Opinion
April 14, 1965
Rossi, Corbett, Hogan Regan for plaintiffs.
Nixon, Hargrave, Devans Doyle for defendants.
In this automobile negligence action, the plaintiffs, in connection with an examination before trial, have served the defendants with a notice for a discovery and inspection. It is alleged that the individual defendant was operating an automobile owned by the corporate defendant while in its employ and in its business. The plaintiffs' notice seeks, (1) to require the defendants to produce evidence relative to the scope of the driver's employment and, (2) to produce, pursuant to CPLR 3111, a copy of reports made by the operator to her employer, regarding the accident.
The defendants seek a protective order pursuant to the provisions of CPLR 3103, 3122. PLR
The corporate defendant has admitted that the automobile was being operated by the individual defendant with its knowledge and consent.
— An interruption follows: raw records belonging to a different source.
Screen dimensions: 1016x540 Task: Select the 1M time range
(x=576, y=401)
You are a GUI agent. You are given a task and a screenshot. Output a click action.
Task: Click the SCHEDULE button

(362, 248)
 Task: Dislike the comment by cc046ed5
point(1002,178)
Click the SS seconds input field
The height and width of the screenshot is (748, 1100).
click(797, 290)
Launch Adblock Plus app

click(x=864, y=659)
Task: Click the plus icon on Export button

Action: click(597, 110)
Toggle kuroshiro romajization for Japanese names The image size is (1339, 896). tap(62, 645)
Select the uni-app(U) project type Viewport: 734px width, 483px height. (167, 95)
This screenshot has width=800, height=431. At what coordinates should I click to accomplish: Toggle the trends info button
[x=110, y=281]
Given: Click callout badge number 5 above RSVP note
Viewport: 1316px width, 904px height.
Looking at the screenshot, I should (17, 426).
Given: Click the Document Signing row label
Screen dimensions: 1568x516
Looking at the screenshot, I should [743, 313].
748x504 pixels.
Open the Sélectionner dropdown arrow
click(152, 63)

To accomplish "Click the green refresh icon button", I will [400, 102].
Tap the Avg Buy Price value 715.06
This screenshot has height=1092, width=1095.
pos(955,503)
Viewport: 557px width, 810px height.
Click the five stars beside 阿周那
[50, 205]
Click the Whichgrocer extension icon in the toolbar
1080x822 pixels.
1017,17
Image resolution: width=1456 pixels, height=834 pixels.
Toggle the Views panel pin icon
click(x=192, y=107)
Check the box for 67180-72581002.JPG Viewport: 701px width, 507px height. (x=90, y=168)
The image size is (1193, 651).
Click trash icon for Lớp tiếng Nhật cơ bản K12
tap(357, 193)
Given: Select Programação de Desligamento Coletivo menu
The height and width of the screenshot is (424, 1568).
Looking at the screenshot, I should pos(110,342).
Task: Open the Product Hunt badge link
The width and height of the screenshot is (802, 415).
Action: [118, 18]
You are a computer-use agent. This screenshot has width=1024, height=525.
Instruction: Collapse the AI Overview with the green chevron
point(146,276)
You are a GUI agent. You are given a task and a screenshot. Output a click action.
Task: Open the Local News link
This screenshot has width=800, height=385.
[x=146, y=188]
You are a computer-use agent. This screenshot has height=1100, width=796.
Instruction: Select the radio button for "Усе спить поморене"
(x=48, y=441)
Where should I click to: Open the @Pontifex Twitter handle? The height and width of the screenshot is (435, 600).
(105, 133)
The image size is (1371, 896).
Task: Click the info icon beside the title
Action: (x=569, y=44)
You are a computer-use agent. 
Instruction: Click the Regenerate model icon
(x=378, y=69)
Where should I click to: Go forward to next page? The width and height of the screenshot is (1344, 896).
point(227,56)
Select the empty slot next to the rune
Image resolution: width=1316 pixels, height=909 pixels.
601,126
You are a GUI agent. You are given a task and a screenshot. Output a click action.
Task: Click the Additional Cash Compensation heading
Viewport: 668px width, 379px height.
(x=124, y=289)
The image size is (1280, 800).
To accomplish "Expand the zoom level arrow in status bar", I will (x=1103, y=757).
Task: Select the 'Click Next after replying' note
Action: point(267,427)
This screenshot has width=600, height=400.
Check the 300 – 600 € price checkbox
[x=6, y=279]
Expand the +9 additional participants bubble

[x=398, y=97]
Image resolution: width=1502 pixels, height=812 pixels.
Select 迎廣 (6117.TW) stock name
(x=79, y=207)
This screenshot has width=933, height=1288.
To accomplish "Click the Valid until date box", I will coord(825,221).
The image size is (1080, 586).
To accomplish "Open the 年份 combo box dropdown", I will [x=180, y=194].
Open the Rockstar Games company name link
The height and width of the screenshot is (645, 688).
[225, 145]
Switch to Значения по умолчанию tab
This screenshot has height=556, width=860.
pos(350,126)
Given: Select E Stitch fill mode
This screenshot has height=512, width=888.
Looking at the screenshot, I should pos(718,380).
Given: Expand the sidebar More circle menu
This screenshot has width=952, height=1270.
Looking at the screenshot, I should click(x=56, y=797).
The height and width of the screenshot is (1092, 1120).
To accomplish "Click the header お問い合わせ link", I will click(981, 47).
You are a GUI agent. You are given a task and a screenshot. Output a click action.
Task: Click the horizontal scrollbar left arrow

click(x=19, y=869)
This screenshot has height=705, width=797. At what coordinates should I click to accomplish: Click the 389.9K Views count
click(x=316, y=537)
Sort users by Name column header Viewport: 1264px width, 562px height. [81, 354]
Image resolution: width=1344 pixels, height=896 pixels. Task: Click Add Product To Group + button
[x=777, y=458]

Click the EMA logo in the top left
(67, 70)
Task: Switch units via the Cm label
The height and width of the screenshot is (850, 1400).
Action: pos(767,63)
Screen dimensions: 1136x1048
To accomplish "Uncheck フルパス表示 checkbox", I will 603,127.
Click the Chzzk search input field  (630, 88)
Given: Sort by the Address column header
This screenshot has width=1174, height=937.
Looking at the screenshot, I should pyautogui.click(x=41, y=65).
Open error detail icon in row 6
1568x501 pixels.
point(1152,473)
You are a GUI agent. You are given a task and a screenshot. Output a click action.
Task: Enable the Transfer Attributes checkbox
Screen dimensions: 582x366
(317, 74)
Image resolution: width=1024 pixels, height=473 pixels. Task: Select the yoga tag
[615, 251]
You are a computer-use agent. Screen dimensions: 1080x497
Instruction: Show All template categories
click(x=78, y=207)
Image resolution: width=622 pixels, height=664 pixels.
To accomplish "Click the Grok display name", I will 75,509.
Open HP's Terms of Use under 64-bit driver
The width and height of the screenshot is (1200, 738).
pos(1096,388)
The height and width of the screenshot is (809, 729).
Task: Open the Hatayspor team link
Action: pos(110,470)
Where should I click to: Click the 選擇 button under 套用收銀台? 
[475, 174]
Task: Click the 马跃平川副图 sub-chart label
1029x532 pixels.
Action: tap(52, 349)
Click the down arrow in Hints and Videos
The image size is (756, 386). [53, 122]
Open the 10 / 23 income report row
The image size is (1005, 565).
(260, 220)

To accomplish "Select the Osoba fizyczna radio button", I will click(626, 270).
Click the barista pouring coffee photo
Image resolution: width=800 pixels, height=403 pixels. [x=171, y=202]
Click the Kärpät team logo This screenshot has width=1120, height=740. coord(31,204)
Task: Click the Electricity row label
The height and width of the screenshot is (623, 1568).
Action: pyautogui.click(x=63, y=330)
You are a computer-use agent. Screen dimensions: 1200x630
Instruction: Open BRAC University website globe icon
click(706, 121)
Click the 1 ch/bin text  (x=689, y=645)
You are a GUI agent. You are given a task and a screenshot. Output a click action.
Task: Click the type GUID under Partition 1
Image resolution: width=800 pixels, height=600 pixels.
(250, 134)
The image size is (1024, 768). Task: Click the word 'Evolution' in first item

Under these circumstances, all questions relative to the scope of employment are not relevant to the issues and the defendants' motion in this regard, is granted.
The second issue upon this motion, however, presents an entirely different matter. Can the defendants be required to produce copies of statements and reports made by the individual defendant in the regular course of business to her employer, the corporate defendant?
At the outset, it is clear that this is not a case involving the discovery and inspection of a statement given by an insured to an insurer. If such were the case, regardless of whether the statement had been given prior or subsequent to the commencement of suit, the application would be denied. (See Kandel v. Tocher, 22 A.D.2d 513; Finegold v. Lewis, 22 A.D.2d 447.)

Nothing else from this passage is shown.